==== ページ抜粋 ====

3.「真田幸村−弐−」



−九度山蟄居−


九度山での昌幸・幸村親子の生活は困窮した物であったと伝えられる。しばしば血縁の者に、金の無心を行っている程だ。
わずかに付き従って来た旧家臣も内職で作った紐を作り諸国へ売り歩く生活であった。この紐は「真田紐」として、重宝されたようだが、かつての大名家の生活 がこのような物とは、いささか哀れでもあろう。

慶長十六年(1611)、配流先の九度山真田庵にて父昌幸が、失意の内に亡くなった。享年六十五才であった。

昌幸は死に際、3年の内に大坂に事が起こる。その時は大坂に入って武名をあげることが出来ように・・・と言った。
そして幸村に「その時に謀(はかりごと)がある」と言うので、幸村は父に「是非に」とせがむと、「そなたには無理だ」と前置きした上で、幸村に話して聞か せた。

内容はさほどの事でも無い。その事を幸村は父に問うたが、父はこう言った。
「謀が大事なのではない。これを指揮する者こそ大事なのだ。この真田昌幸が指揮を執ると言うことが、将兵に謀が成ると信じ込ませるのだ。
 その点、そなたは将としては優れているが、無名である。それが不安に繋がり、失敗へと通じるのだ」


−九度山から大坂へ−

すでに70を越した家康は、いまだ健在の大坂城の秀頼が死後の心残りである。
慶長十九年(1614)、大坂と江戸徳川の間での戦が不可避な状況に迫ってくると、大坂側では関ヶ原の折りに出た浪人に、大坂入城を密かに呼びかけた。

後藤又兵衛、長宗我部盛親、毛利勝永、明石全登、仙石宗也らの歴戦の強者達が入城していく中、当然幸村にも大坂より声が掛かった。
紀州浅野家でも、真田幸村と大坂の動向には気を付けており、九度山周辺の庄屋達にも、注意する旨を通達した。

幸村は高野山より僧侶を呼び「父昌幸の法要である」と、庄屋・年寄・百姓らを一同に集まり、法要とそれに続く宴会を催した。
幸村以下、日頃の世話のお礼とばかりに、手ずから酒食を振る舞った。招かれた者どもは痛飲し、前後不覚に丸一日眠り込んでしまう。
その隙に幸村一行は、庄屋等が乗ってきた馬に自分たちが乗り、そのまま九度山を抜け、大坂に入城してしまった。

大坂入城の際の逸話が1つある。
大坂城で豊臣家の家政を取り仕切っている、大野治長宅へ1人の山伏が訪れた。
その時治長は不在であったため、家来は山伏風情を屋敷に上げるわけにもいかず、番所の脇へ「ここで殿が帰宅の際にお目に掛かるがよろしかろう」と案内し た。

==== データセット項目 ====

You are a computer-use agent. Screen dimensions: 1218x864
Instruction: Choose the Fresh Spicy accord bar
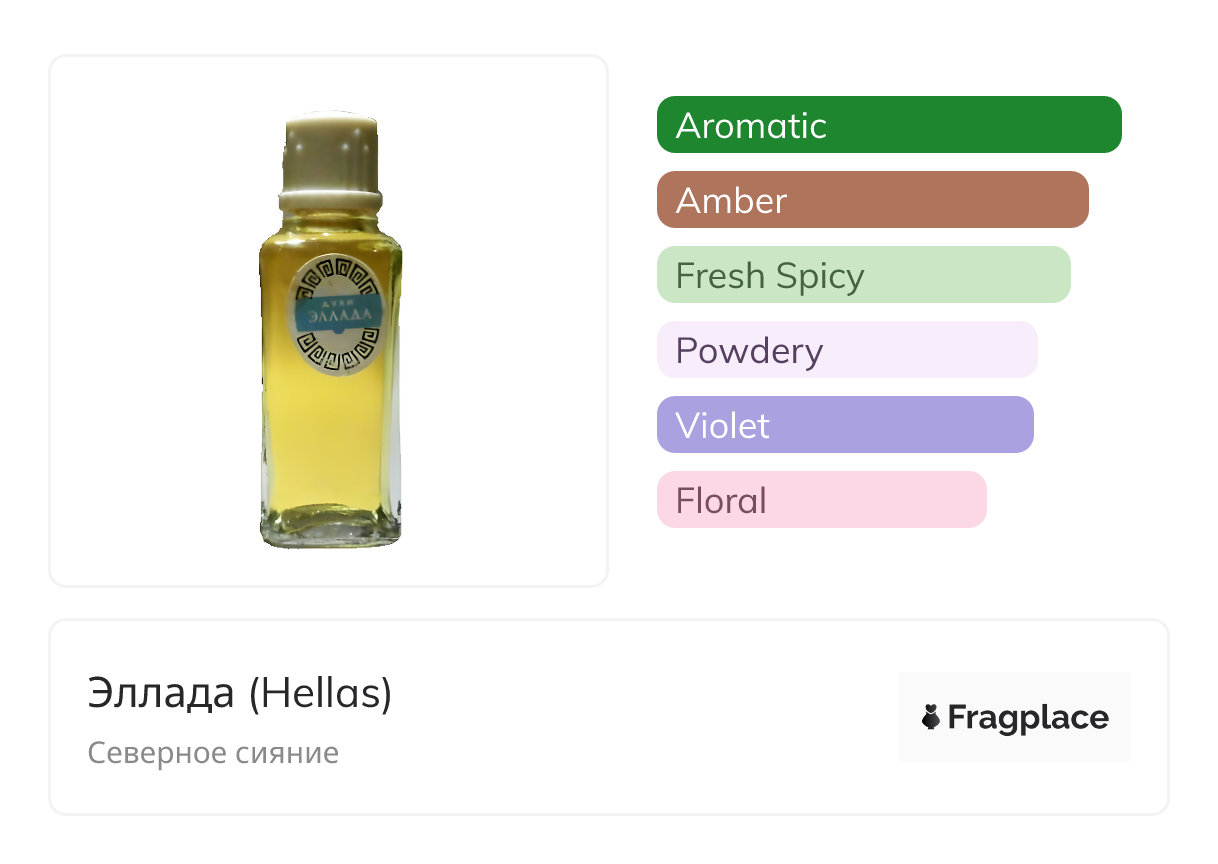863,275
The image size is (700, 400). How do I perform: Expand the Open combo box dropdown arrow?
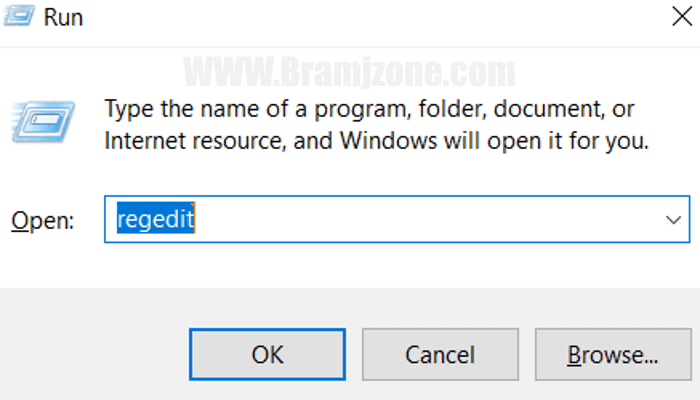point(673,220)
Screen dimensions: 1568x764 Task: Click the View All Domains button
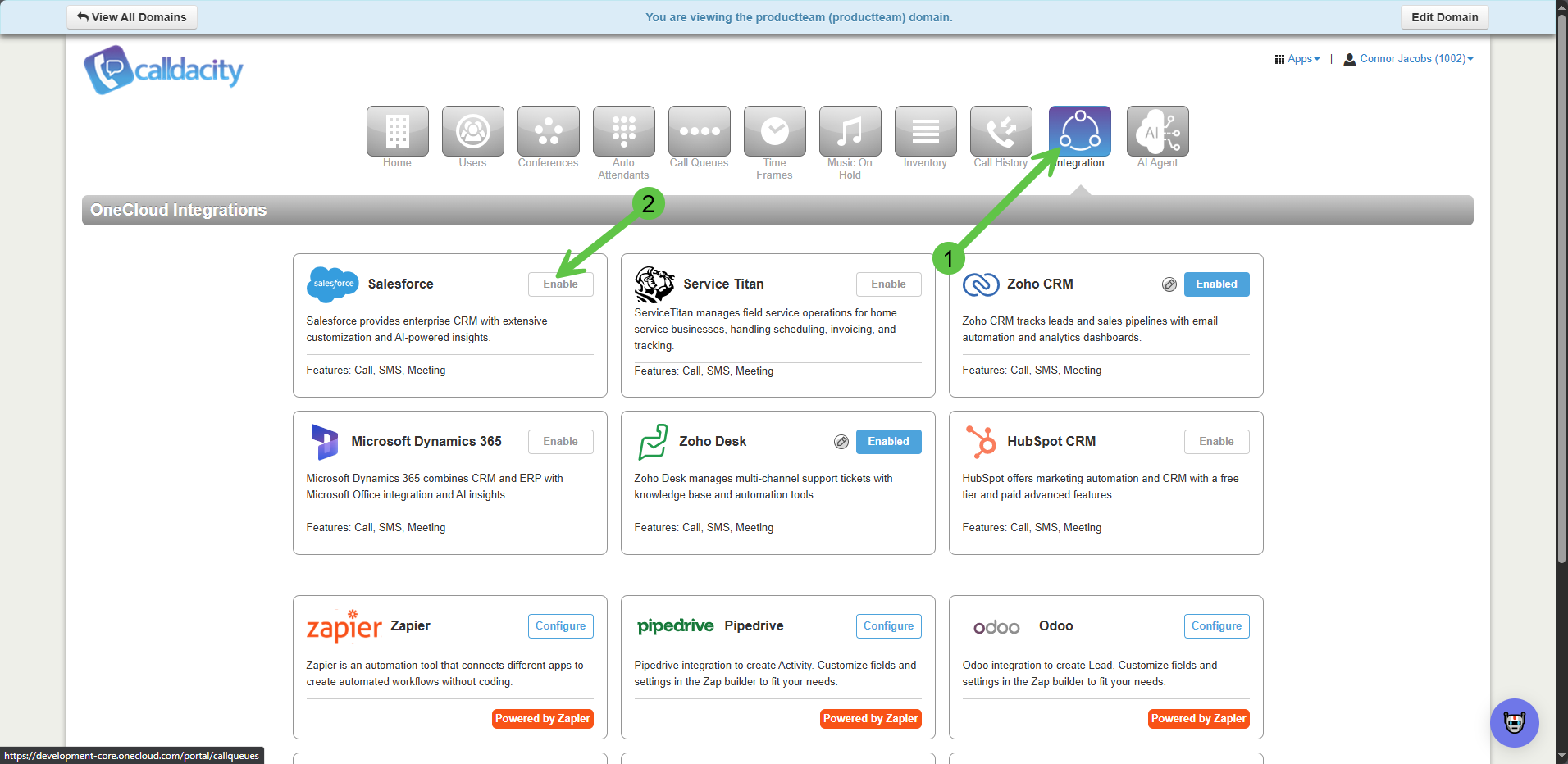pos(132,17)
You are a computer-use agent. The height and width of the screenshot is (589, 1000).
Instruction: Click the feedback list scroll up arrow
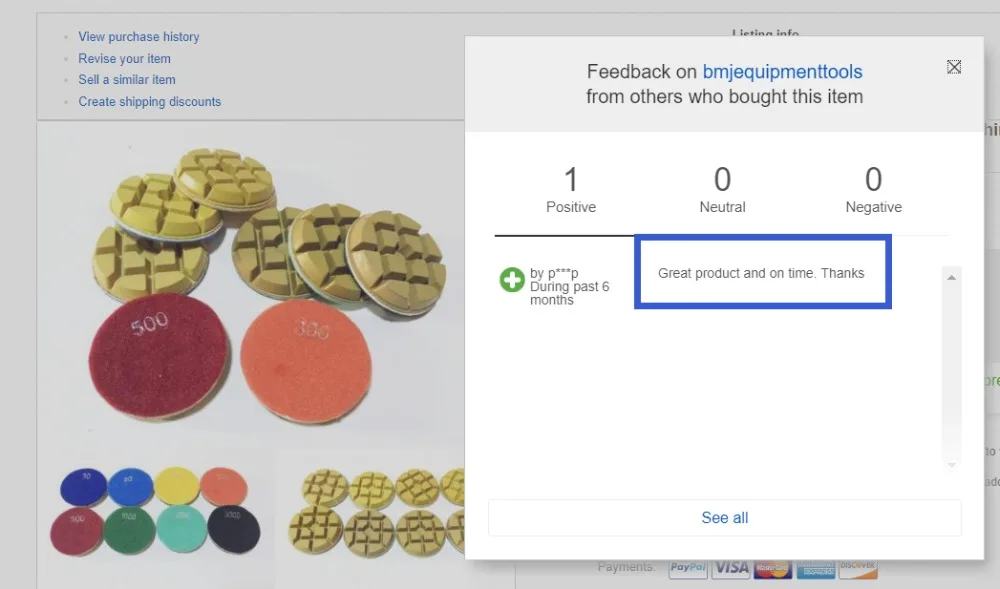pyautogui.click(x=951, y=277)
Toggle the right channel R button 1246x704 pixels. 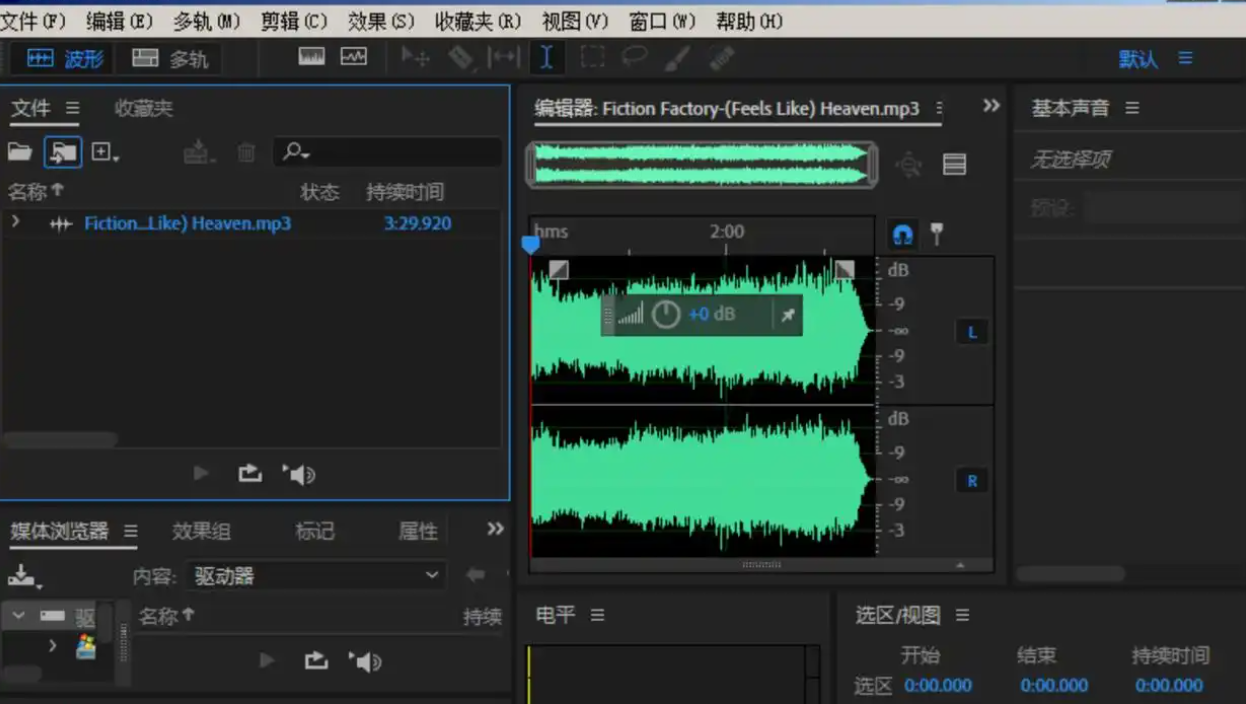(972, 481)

====

作業内容 —
真田幸村の九度山蟄居と大坂入城を扱った文章を、末尾の文の直後から書き継ぐこと。

解答例 —
そこへ若侍が10人ばかり集まり、山伏の脇差の目利きを始めた。
「貴殿の刀脇差を見せて頂きたい」
と言うので「山伏の刀は野犬を脅すためで、お目に掛けるような物ではありません。ですが、おなぐさみ程度には」と差し出した。
刀を抜いて驚いた。姿形は申し分なく、匂いと光と言い、言葉も無いほどである。
柄を外して見てみれば、太刀は正宗、脇差しは貞宗の名刀であった。
これほどの物を持つとはただ者ではない。そう思っている所へ、治長が帰宅し、家来が
「玄関にて拝謁なされよ」
と山伏を案内した。それを見た治長は、その場にて手を着きかしこまって
「近いうちにお越しになるであろうと承っておりましたが、お早々とおいでになりまして、こんなに嬉しいことはございません。早く秀頼公のお耳に入れましょ う」
と城へ使いを出させた。
この山伏こそ、真田幸村その人であった。後に幸村が治長宅を訪れるときに、
「刀の目利きは上がったかな?」
と治長の家来をからかったという。


また「真田左衛門佐、大坂入り」との報を家康が聞いた時、家康は障子に手を掛け、近習の者が驚くほど手を震わし、
「大坂に籠城したという真田は、父か子か」
と訪ねた。一同怪訝な顔をしながら、
「籠城したのは、倅の左衛門佐にございます」
そう聞いてようやく震えも止まり、家康は安堵の表情を浮かべたと言う。

これらの挿話は、真田幸村と言うよりも、父真田昌幸の名が大きいのであって、幸村自身はまだ無名と言っていいだろう。
幸村自身の実力はともかく、親の七光りの威光あっての事であった。


−大坂冬の陣−

諸説あるが、家康は大坂城攻めに20万、豊臣側も浪人衆を中心に10万余りを集めた。
浪人と言っても、後藤以下歴戦の猛将である。徳川方も数は多くとも、戦国の世を生き抜いて来たのは、藤堂高虎、伊達政宗程度の者で、あとは2世3世大名が ほとんどである。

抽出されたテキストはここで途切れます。